Snap Inc., the parent company of social-media darling Snapchat, officially filed paperwork for an initial public offering on Thursday — showing massive revenue growth, but also steep losses.
The Venice, Calif.-based company expects to raise up to $3 billion in the offering, anticipated sometime this spring. The IPO reportedly will value Snap at upwards of $25 billion. It’s one of the most eagerly awaited public offerings of the year.
Last year, Snap generated $404.5 million in revenue — nearly seven times the $58 million in sales the year prior. But its losses also swelled in 2016: The company recorded a net loss of $514.6 million last year, according to the S-1 filing with the SEC, compared with a net loss of $372.9 million for the year ended Dec. 31, 2015.
The filing also revealed that Snapchat had 158 million daily active users for the fourth quarter of 2016, an increase of 48% year over year (but up only 3% sequentially from 153 million in Q3). By comparison, Instagram has 400 million daily active users, Facebook CEO Mark Zuckerberg said on Wednesday’s earnings call.
Snap is headed by 26-year-old CEO Evan Spiegel, who co-founded the company in 2011 when he was a student at Stanford University.
Snap chairman Michael Lynton, an early investor in the company, last month exited as CEO of Sony Pictures Entertainment citing a desire to focus his attentions on Snap. Lynton has served on the Snap board since April 2013 and has been chairman since September 2016.
The company officially changed its name from Snapchat to Snap Inc. last fall, when it announced a line of video-enabled sunglasses called Spectacles. So far, the $130 video glass have not generated significant revenue, according to Snap. It now describes itself as “a camera company” and says in the company’s overview, “We believe that reinventing the camera represents our greatest opportunity to improve the way that people live and communicate.”
Snapchat began life as a service that lets users send each other messages that evaporate within 10 seconds of the recipient viewing them. The service has since expanded to include Stories — which disappear after 24 hours (and is a feature Instagram has successfully copied) — and Discover, a section for media content with partners that include ESPN, CNN, BuzzFeed, Comedy Central, the NFL and Vice Media.
Last year Snap paid content partners $57.8 million under ad-revenue sharing agreements (up from $9.6 million in 2015), per the S-1. It said 91% of 2016 ad revenue was inventory Snap sold directly, with partner sales accounting for 9%.
The company says Snapchat users create more than 2.5 billion messages and posts every day and that on average they visit the app more than 18 times per day, spending 25-30 minutes on Snapchat daily.

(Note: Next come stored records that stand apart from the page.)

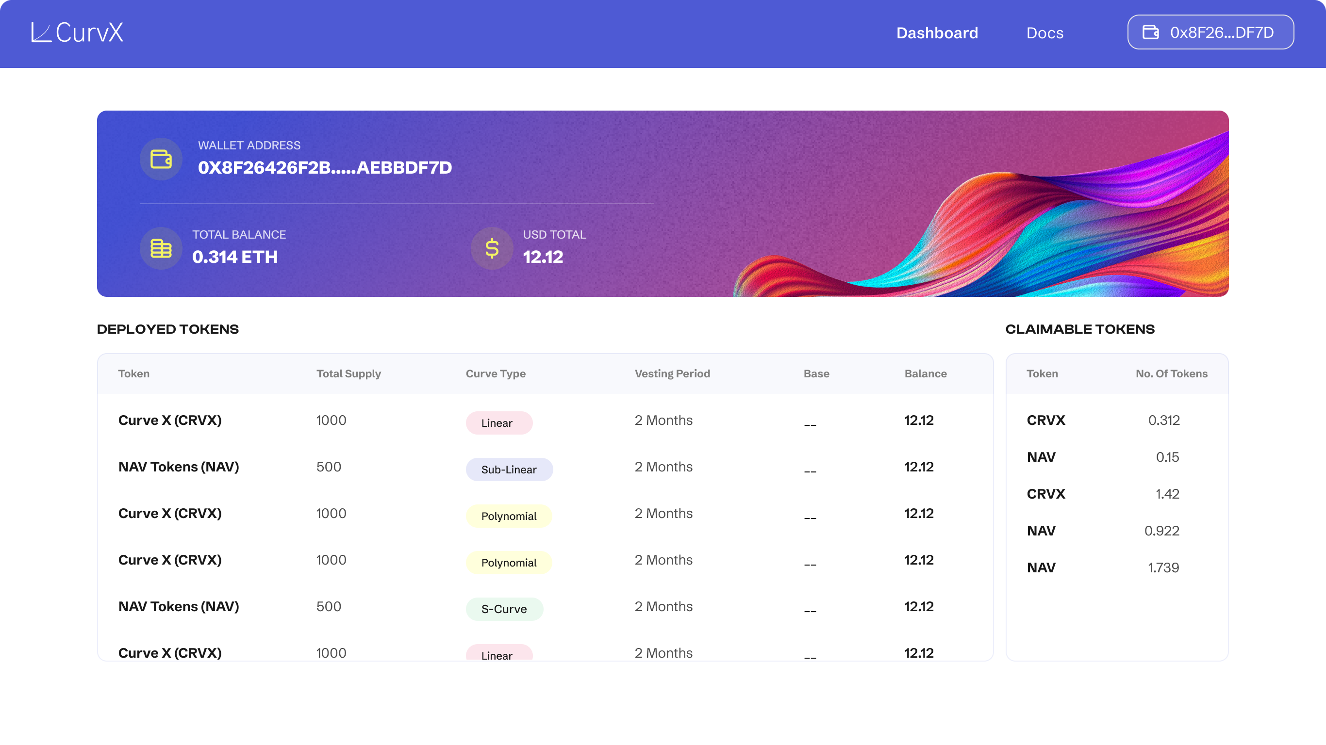The height and width of the screenshot is (745, 1326).
Task: Click the CurvX logo in the header
Action: (77, 32)
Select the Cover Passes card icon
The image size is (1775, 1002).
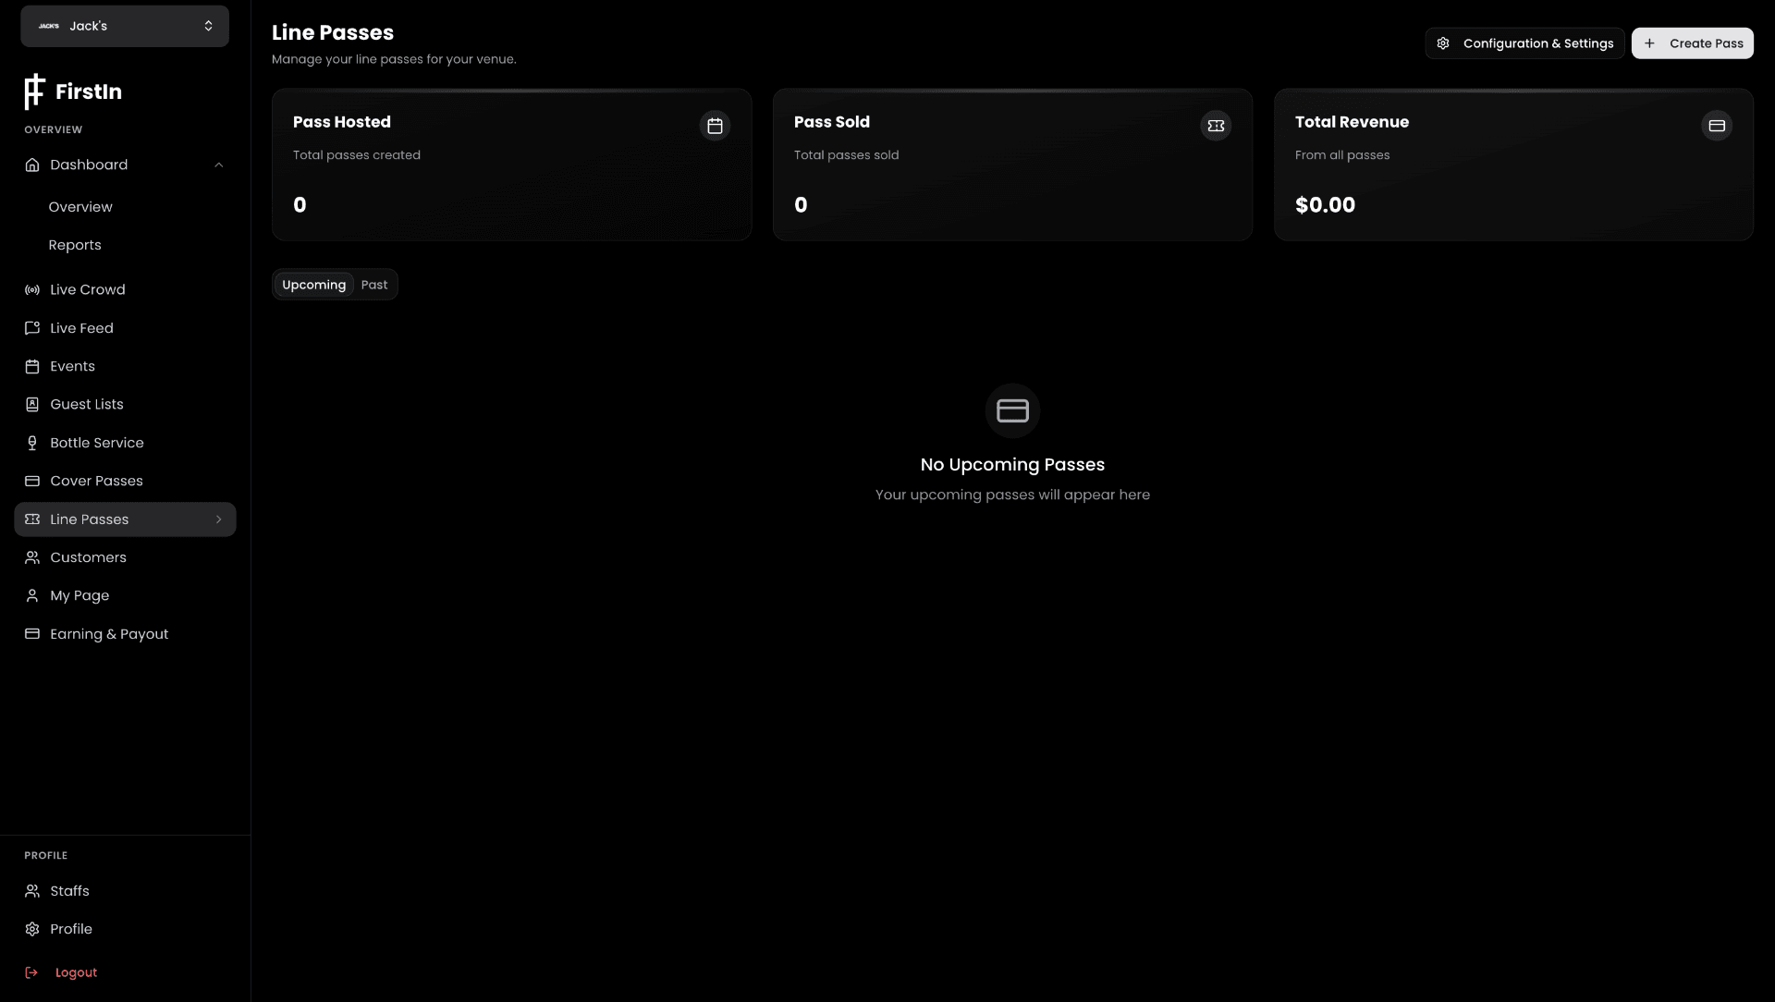pyautogui.click(x=31, y=481)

Along with its revenue and user growth, Snap’s workforce more than tripled last year. It had 1,859 full-time employees as of Dec. 31, 2016, up from 600 a year earlier.
Snap disclosed in the S-1 that it has agreed to spend $2 billion with Google over the next five years for cloud services. “We rely on Google Cloud for the vast majority of our computing, storage, bandwidth and other services,” the company said.
According to the filing, Spiegel’s 2016 compensation package was worth $2.4 million, including an annual base salary of $503,205. Chief strategy officer Imran Khan had a pay package worth $5.5 million in 2016 — whereas his 2015 comp totaled a staggering $145.5 million, comprising nearly all stock awards. Snap SVP of engineering Timothy Sehn earned $41.4 million in 2016, including stock worth $40 million.
Snap generates the bulk of its revenue from North America. In Q4 2016, it had $165.7 million in total sales, and 88% of that ($145.4 million) was from North America; Snap posted $14.7 million in European sales and $5.7 million from the rest of the world for the period.
Snap said it has applied to list on the New York Stock Exchange with the symbol “SNAP.”
Snap’s lead underwriters on the IPO are Morgan Stanley and Goldman Sachs. It has a long list of other underwriters, including: J.P. Morgan, Deutsche Bank Securities, Barclays Capital, Credit Suisse, Allen & Co., BTIG, Citigroup Global Markets, Cowen & Co., Evercore Group, Jefferies, JMP Securities, LionTree Advisors, Oppenheimer & Co., RBC Capital Markets, Stifel Financial, SunTrust Robinson Humphrey, Williams Capital Group, and William Blair & Co.